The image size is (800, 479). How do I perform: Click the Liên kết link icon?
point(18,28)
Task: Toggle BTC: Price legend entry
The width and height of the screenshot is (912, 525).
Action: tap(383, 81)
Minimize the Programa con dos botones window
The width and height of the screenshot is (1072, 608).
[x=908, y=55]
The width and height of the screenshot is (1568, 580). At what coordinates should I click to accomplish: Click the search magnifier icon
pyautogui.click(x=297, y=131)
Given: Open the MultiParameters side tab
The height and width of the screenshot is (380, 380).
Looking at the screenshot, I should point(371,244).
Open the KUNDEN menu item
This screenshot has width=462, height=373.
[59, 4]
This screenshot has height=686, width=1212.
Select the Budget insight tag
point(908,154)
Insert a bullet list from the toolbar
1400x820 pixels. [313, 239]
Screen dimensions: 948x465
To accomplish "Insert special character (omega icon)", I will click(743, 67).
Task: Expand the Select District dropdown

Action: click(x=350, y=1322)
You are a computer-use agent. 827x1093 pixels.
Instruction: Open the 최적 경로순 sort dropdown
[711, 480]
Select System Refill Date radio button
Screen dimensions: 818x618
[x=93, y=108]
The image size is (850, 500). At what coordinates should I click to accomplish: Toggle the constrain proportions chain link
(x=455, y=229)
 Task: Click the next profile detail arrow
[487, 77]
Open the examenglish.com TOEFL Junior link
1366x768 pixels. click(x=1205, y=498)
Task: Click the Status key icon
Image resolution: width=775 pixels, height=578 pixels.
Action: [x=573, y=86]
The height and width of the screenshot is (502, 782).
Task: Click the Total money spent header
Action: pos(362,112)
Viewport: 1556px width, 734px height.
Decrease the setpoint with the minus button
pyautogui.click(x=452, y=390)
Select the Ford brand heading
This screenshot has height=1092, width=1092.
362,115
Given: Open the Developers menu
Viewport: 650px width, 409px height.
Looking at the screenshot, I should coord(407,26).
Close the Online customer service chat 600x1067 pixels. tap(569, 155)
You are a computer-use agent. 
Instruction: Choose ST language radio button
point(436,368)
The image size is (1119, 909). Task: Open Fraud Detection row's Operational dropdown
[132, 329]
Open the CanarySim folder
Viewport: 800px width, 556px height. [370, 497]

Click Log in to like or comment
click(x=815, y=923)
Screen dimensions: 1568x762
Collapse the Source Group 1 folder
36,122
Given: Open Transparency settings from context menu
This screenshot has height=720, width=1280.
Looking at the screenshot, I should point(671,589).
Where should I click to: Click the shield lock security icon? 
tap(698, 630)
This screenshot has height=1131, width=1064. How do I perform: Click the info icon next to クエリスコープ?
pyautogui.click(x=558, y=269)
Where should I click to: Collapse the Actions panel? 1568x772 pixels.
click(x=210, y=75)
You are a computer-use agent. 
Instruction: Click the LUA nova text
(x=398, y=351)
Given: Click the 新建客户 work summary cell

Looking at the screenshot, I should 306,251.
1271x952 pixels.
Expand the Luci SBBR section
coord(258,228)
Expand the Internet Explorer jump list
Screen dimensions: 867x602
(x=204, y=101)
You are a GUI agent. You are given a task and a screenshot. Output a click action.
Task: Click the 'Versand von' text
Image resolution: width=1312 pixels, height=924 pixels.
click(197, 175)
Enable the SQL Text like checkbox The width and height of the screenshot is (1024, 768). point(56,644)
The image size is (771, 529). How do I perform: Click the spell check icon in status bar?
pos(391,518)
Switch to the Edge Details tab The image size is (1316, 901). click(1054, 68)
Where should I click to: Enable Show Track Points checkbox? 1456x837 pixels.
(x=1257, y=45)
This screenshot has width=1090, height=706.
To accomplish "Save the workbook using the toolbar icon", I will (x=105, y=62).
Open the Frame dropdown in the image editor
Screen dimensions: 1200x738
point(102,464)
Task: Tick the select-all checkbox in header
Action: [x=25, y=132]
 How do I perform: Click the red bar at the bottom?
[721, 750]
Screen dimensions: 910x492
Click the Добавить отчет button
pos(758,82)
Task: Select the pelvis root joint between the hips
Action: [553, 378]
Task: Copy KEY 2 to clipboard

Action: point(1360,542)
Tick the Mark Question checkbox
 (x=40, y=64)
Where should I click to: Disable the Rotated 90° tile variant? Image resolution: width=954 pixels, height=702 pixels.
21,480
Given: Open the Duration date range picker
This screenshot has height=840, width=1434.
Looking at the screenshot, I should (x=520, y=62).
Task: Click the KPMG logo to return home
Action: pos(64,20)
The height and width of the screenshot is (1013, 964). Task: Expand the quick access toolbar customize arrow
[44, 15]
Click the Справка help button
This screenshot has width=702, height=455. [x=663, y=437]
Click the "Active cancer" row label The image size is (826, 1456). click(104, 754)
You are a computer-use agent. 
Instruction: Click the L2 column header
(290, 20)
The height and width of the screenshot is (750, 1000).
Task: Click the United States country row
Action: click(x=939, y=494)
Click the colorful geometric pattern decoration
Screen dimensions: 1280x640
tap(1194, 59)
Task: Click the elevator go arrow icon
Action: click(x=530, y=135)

_ _ _ _ _ _ _

• **Brief**: Go through the listing and copy each line exactly.

• **Output for this exercise**:
The image size is (800, 479). How do I perform: Click the Liên kết link icon?
point(18,28)
Task: Toggle BTC: Price legend entry
The width and height of the screenshot is (912, 525).
Action: tap(383, 81)
Minimize the Programa con dos botones window
The width and height of the screenshot is (1072, 608).
[x=908, y=55]
The width and height of the screenshot is (1568, 580). At what coordinates should I click to accomplish: Click the search magnifier icon
pyautogui.click(x=297, y=131)
Given: Open the MultiParameters side tab
The height and width of the screenshot is (380, 380).
Looking at the screenshot, I should point(371,244).
Open the KUNDEN menu item
This screenshot has width=462, height=373.
[59, 4]
This screenshot has height=686, width=1212.
Select the Budget insight tag
point(908,154)
Insert a bullet list from the toolbar
1400x820 pixels. [313, 239]
Screen dimensions: 948x465
To accomplish "Insert special character (omega icon)", I will click(743, 67).
Task: Expand the Select District dropdown

Action: click(x=350, y=1322)
You are a computer-use agent. 827x1093 pixels.
Instruction: Open the 최적 경로순 sort dropdown
[711, 480]
Select System Refill Date radio button
Screen dimensions: 818x618
[x=93, y=108]
The image size is (850, 500). At what coordinates should I click to accomplish: Toggle the constrain proportions chain link
(x=455, y=229)
 Task: Click the next profile detail arrow
[487, 77]
Open the examenglish.com TOEFL Junior link
1366x768 pixels. click(x=1205, y=498)
Task: Click the Status key icon
Image resolution: width=775 pixels, height=578 pixels.
Action: [x=573, y=86]
The height and width of the screenshot is (502, 782).
Task: Click the Total money spent header
Action: pos(362,112)
Viewport: 1556px width, 734px height.
Decrease the setpoint with the minus button
pyautogui.click(x=452, y=390)
Select the Ford brand heading
This screenshot has height=1092, width=1092.
362,115
Given: Open the Developers menu
Viewport: 650px width, 409px height.
Looking at the screenshot, I should coord(407,26).
Close the Online customer service chat 600x1067 pixels. tap(569, 155)
You are a computer-use agent. 
Instruction: Choose ST language radio button
point(436,368)
The image size is (1119, 909). Task: Open Fraud Detection row's Operational dropdown
[132, 329]
Open the CanarySim folder
Viewport: 800px width, 556px height. [370, 497]

Click Log in to like or comment
click(x=815, y=923)
Screen dimensions: 1568x762
Collapse the Source Group 1 folder
36,122
Given: Open Transparency settings from context menu
This screenshot has height=720, width=1280.
Looking at the screenshot, I should point(671,589).
Where should I click to: Click the shield lock security icon? 
tap(698, 630)
This screenshot has height=1131, width=1064. How do I perform: Click the info icon next to クエリスコープ?
pyautogui.click(x=558, y=269)
Where should I click to: Collapse the Actions panel? 1568x772 pixels.
click(x=210, y=75)
You are a computer-use agent. 
Instruction: Click the LUA nova text
(x=398, y=351)
Given: Click the 新建客户 work summary cell

Looking at the screenshot, I should 306,251.
1271x952 pixels.
Expand the Luci SBBR section
coord(258,228)
Expand the Internet Explorer jump list
Screen dimensions: 867x602
(x=204, y=101)
You are a GUI agent. You are given a task and a screenshot. Output a click action.
Task: Click the 'Versand von' text
Image resolution: width=1312 pixels, height=924 pixels.
click(197, 175)
Enable the SQL Text like checkbox The width and height of the screenshot is (1024, 768). point(56,644)
The image size is (771, 529). How do I perform: Click the spell check icon in status bar?
pos(391,518)
Switch to the Edge Details tab The image size is (1316, 901). click(1054, 68)
Where should I click to: Enable Show Track Points checkbox? 1456x837 pixels.
(x=1257, y=45)
This screenshot has width=1090, height=706.
To accomplish "Save the workbook using the toolbar icon", I will (x=105, y=62).
Open the Frame dropdown in the image editor
Screen dimensions: 1200x738
point(102,464)
Task: Tick the select-all checkbox in header
Action: [x=25, y=132]
 How do I perform: Click the red bar at the bottom?
[721, 750]
Screen dimensions: 910x492
Click the Добавить отчет button
pos(758,82)
Task: Select the pelvis root joint between the hips
Action: [553, 378]
Task: Copy KEY 2 to clipboard

Action: point(1360,542)
Tick the Mark Question checkbox
 (x=40, y=64)
Where should I click to: Disable the Rotated 90° tile variant? Image resolution: width=954 pixels, height=702 pixels.
21,480
Given: Open the Duration date range picker
This screenshot has height=840, width=1434.
Looking at the screenshot, I should (x=520, y=62).
Task: Click the KPMG logo to return home
Action: pos(64,20)
The height and width of the screenshot is (1013, 964). Task: Expand the quick access toolbar customize arrow
[44, 15]
Click the Справка help button
This screenshot has width=702, height=455. [x=663, y=437]
Click the "Active cancer" row label The image size is (826, 1456). click(104, 754)
You are a computer-use agent. 
Instruction: Click the L2 column header
(290, 20)
The height and width of the screenshot is (750, 1000).
Task: Click the United States country row
Action: click(x=939, y=494)
Click the colorful geometric pattern decoration
Screen dimensions: 1280x640
tap(1194, 59)
Task: Click the elevator go arrow icon
Action: click(x=530, y=135)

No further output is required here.